Reflecting on the past year, Dr Asiama described 2025 as a period defined by difficult but necessary decisions, taken at a time when confidence in policy signals and coordination had significantly weakened.

“When I assumed office, the challenge was not a shortage of ideas or tools,” he said. “It was the erosion of confidence.”

He explained that market behaviour at the time was driven more by uncertainty than conviction, making it difficult for even sound policies to gain traction.

Impact of Reforms

Dr Asiama highlighted a series of reforms implemented in 2025, which he said were instrumental in restoring discipline to both monetary policy and the financial markets.

He revealed that inflation, which exceeded 23 per cent at the beginning of the year, declined steadily into single-digit territory by November, reaching levels last seen in 2019.

Over the same period, the cedi appreciated by more than 20 per cent, a development he attributed to restored market order rather than speculative activity.

He added that sustained disinflation enabled the Monetary Policy Committee (MPC) to reduce the policy rate by a cumulative 1,000 basis points during the year—an outcome he said would not have been possible without firm policy discipline.

Strengthening the Banking Sector

The Governor noted that the reforms extended beyond monetary policy to the commercial banking sector, which entered 2025 still recovering from the effects of the Domestic Debt Exchange Programme (DDEP) and capital adequacy challenges.

At the end of 2024, 11 banks were operating below the required capital thresholds. By November 2025, that number had fallen to five, reflecting recapitalisation efforts, tighter supervision and improving economic conditions.
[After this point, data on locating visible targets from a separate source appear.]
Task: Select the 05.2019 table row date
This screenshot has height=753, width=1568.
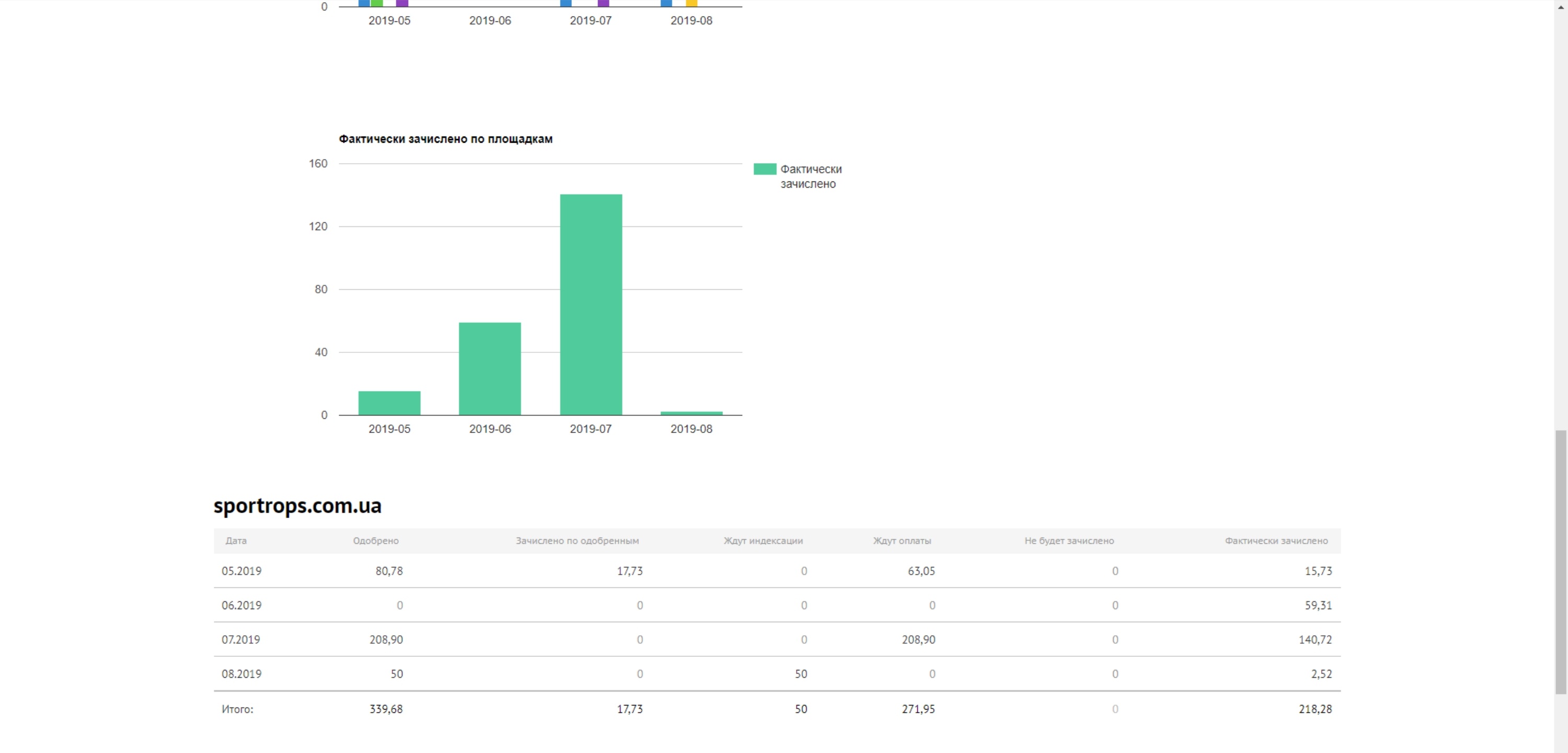Action: (241, 571)
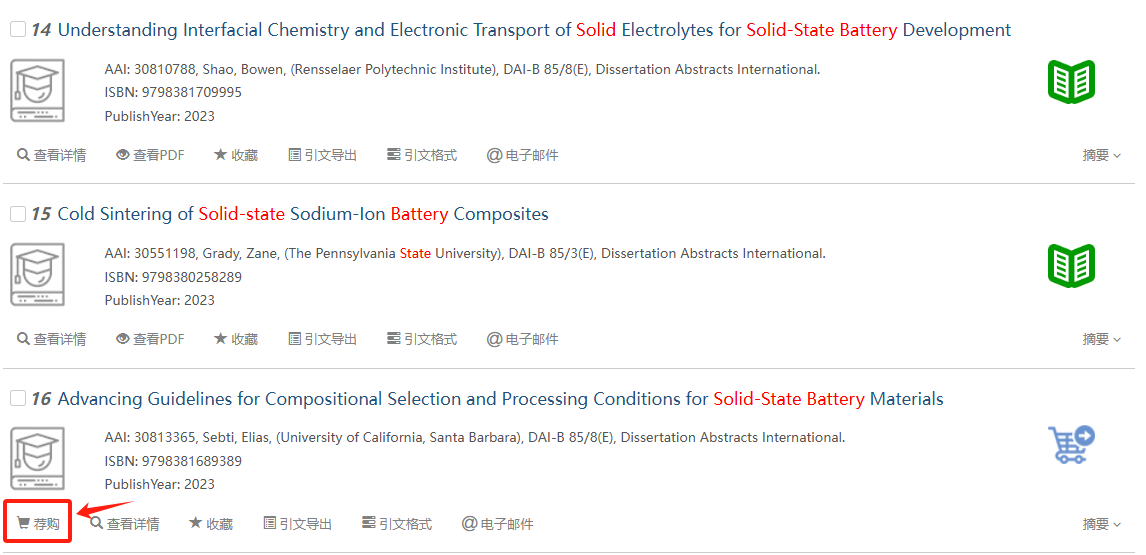Click 荐购 button for record 16
The width and height of the screenshot is (1146, 555).
click(38, 524)

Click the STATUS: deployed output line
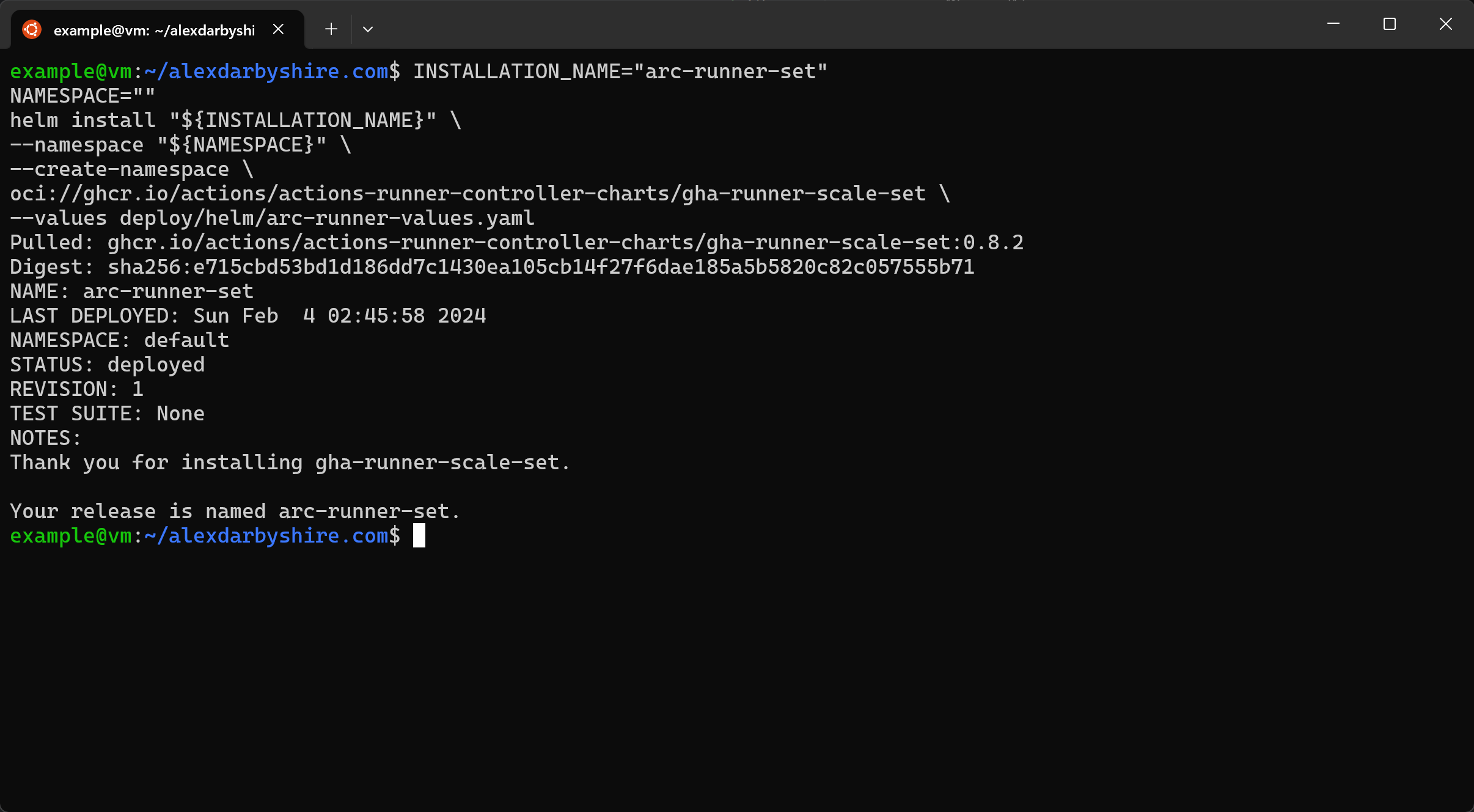[108, 365]
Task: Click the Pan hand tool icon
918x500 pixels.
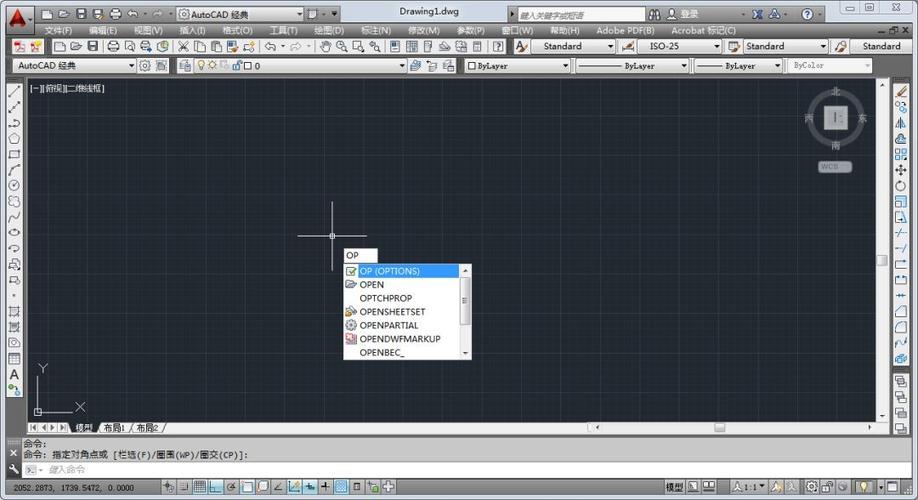Action: pos(326,46)
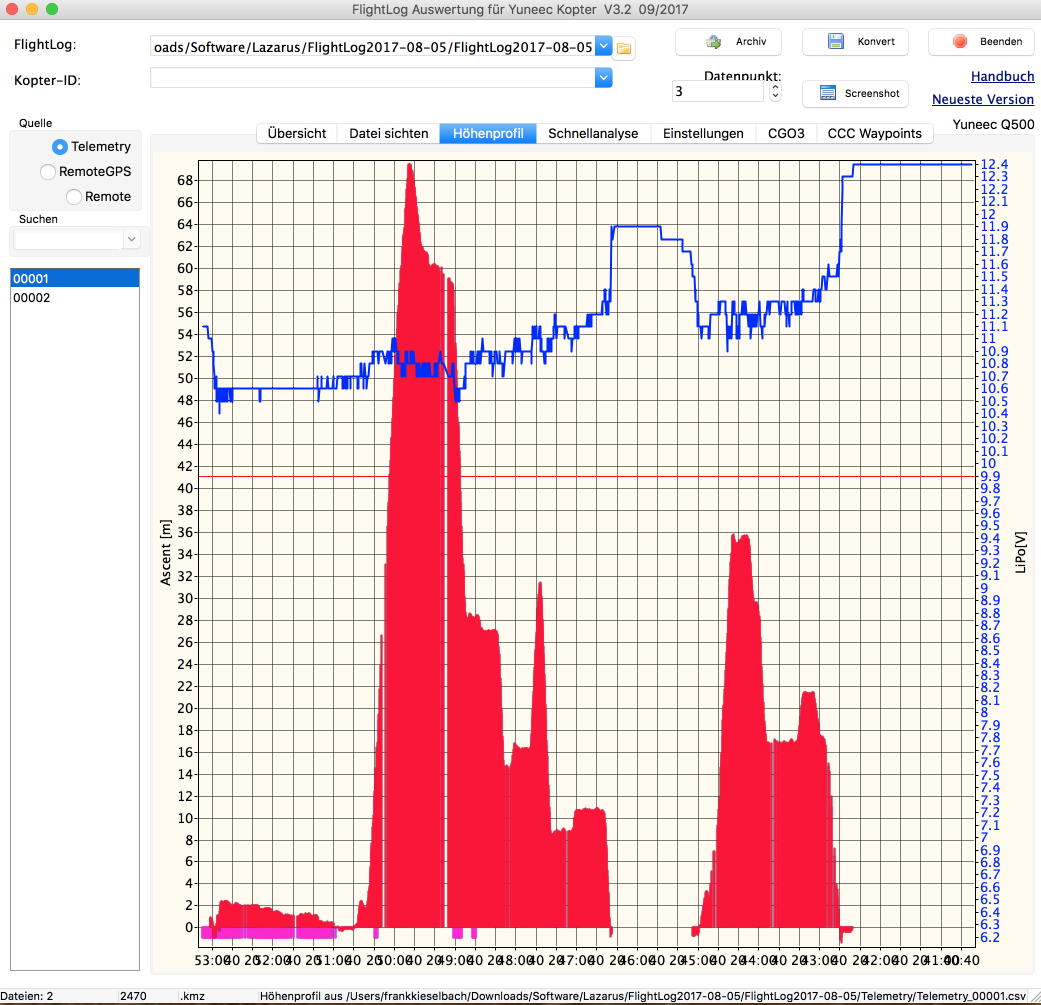
Task: Open the Schnellanalyse tab
Action: (593, 133)
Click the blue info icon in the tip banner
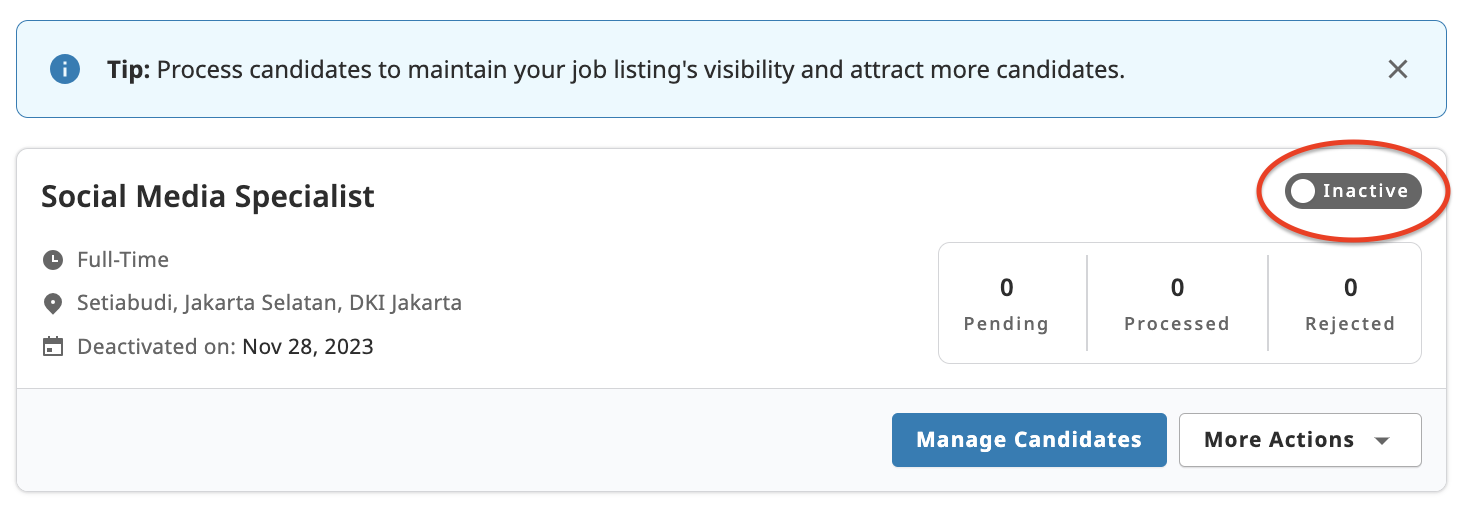Image resolution: width=1462 pixels, height=510 pixels. (x=65, y=70)
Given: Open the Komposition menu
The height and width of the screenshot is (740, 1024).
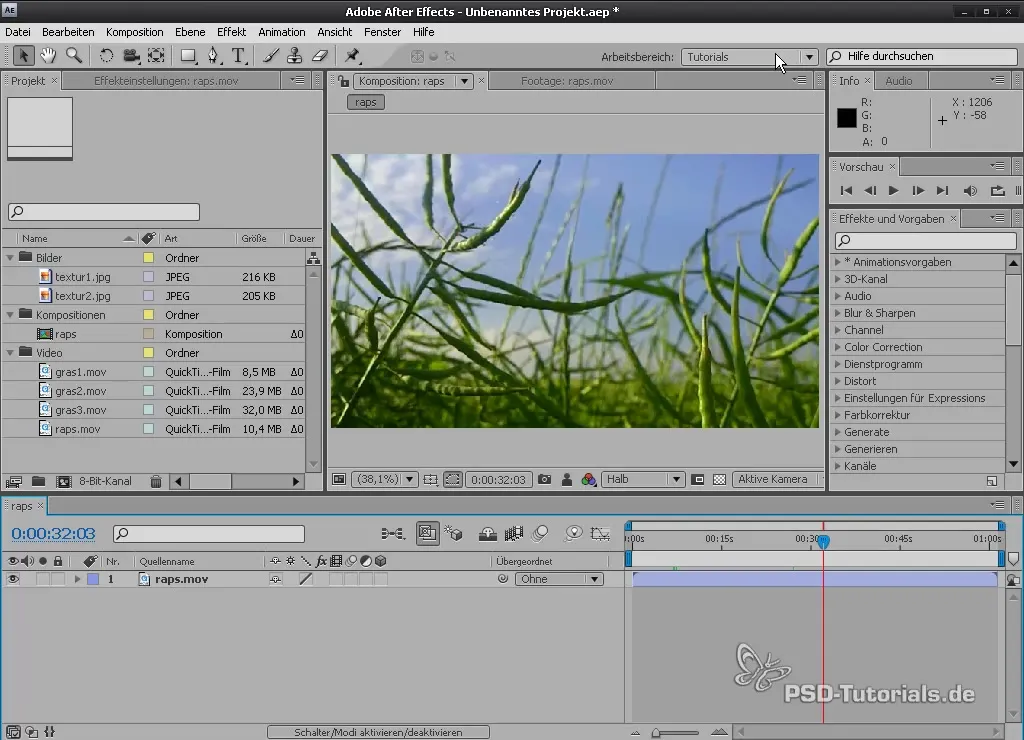Looking at the screenshot, I should (134, 32).
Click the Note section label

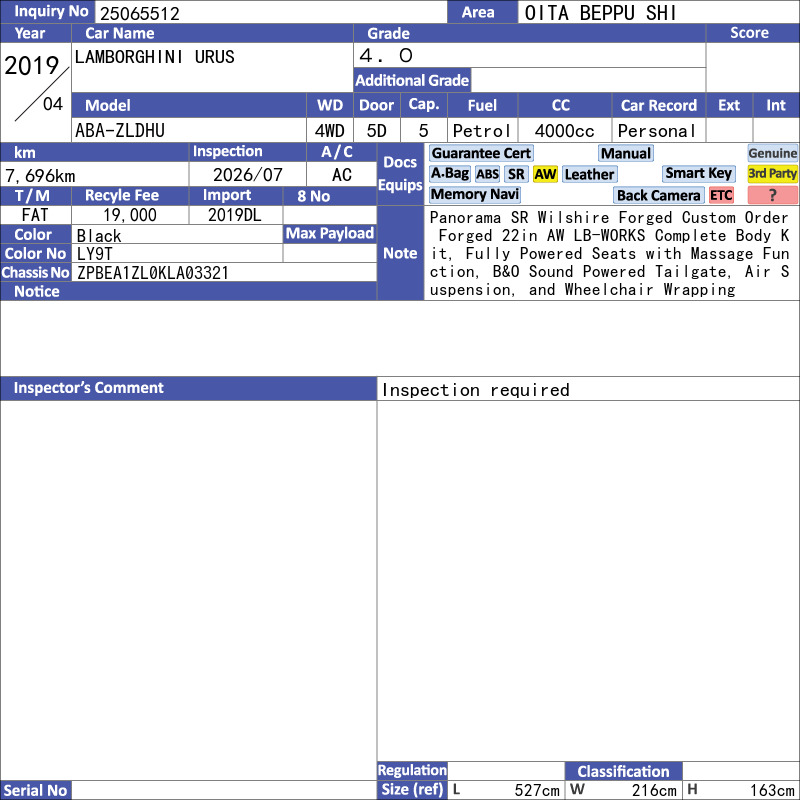(400, 253)
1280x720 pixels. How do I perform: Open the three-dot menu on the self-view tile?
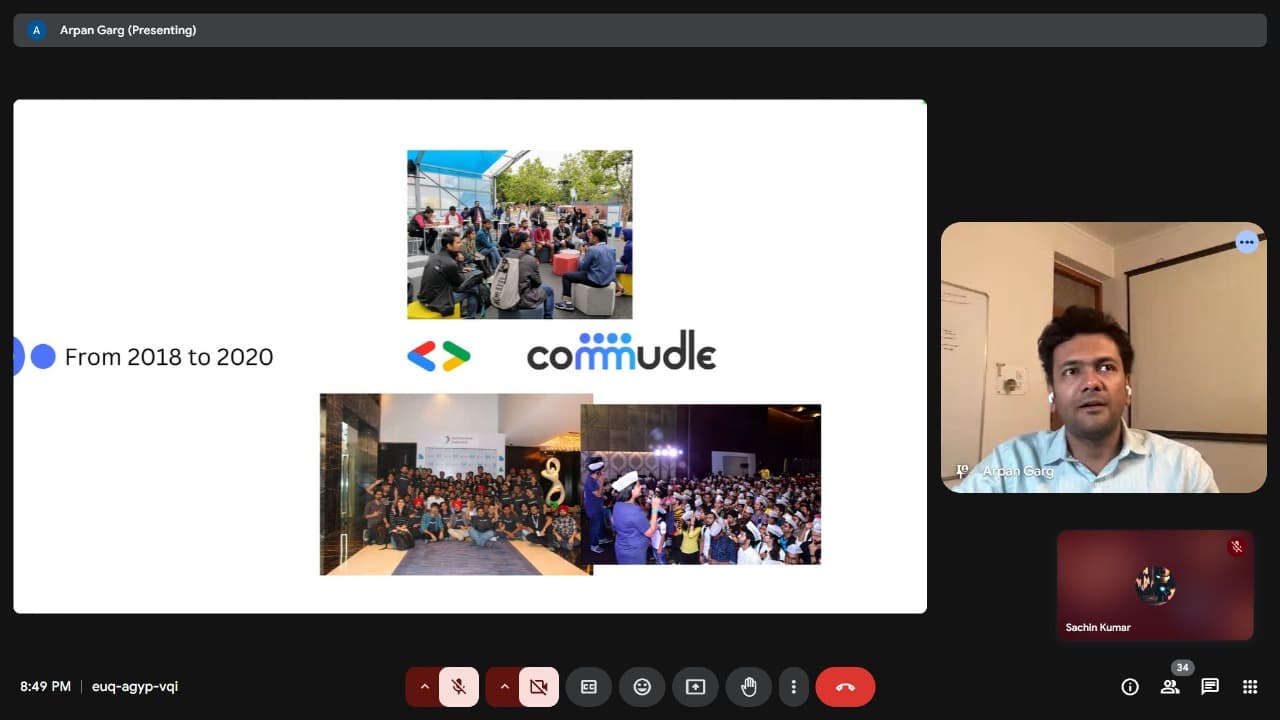point(1246,241)
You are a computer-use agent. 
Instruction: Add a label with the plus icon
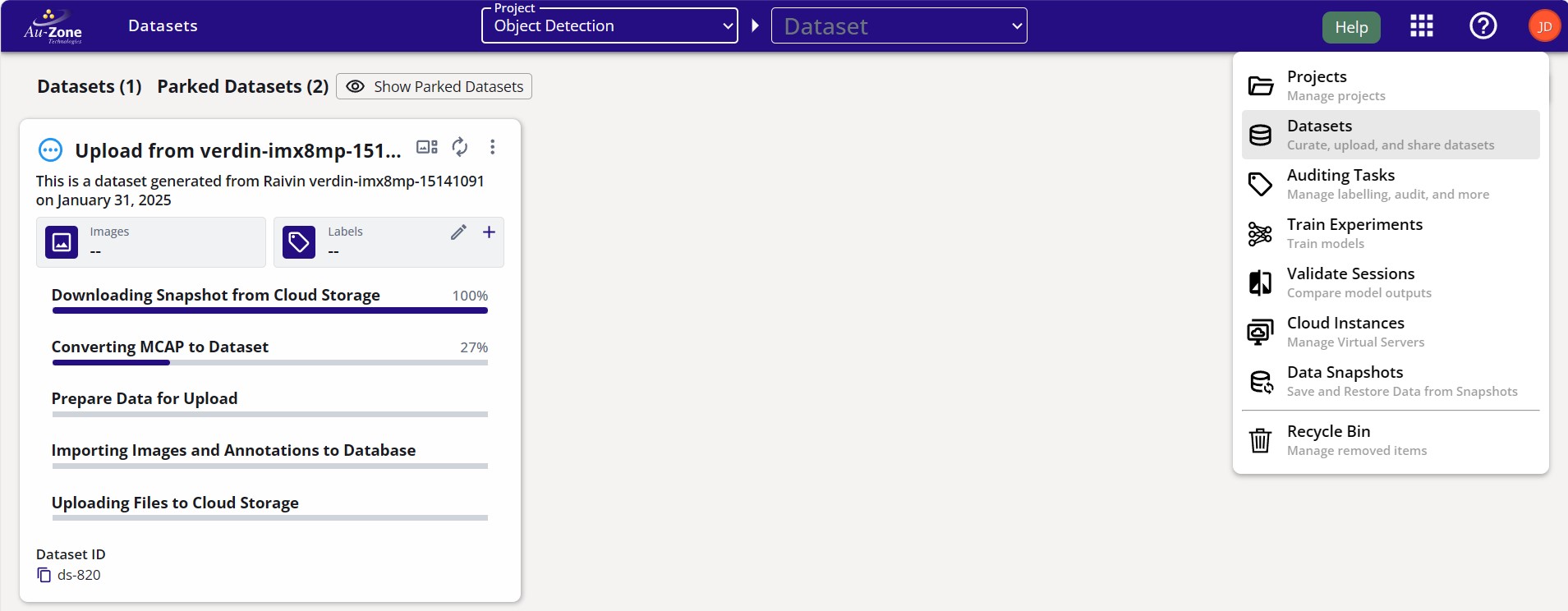tap(489, 232)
Dr Asiama also disclosed that the Bank of Ghana is laying the groundwork for the next phase of financial sector growth, aimed at long-term resilience and expansion.

He announced the completion of the National Payment Systems Strategy (2025–2029), which provides a coordinated roadmap for interoperability, cybersecurity, instant payments and modernisation of Ghana’s payments infrastructure.

According to him, the strategy positions Ghana’s financial system to better support economic growth in the years ahead.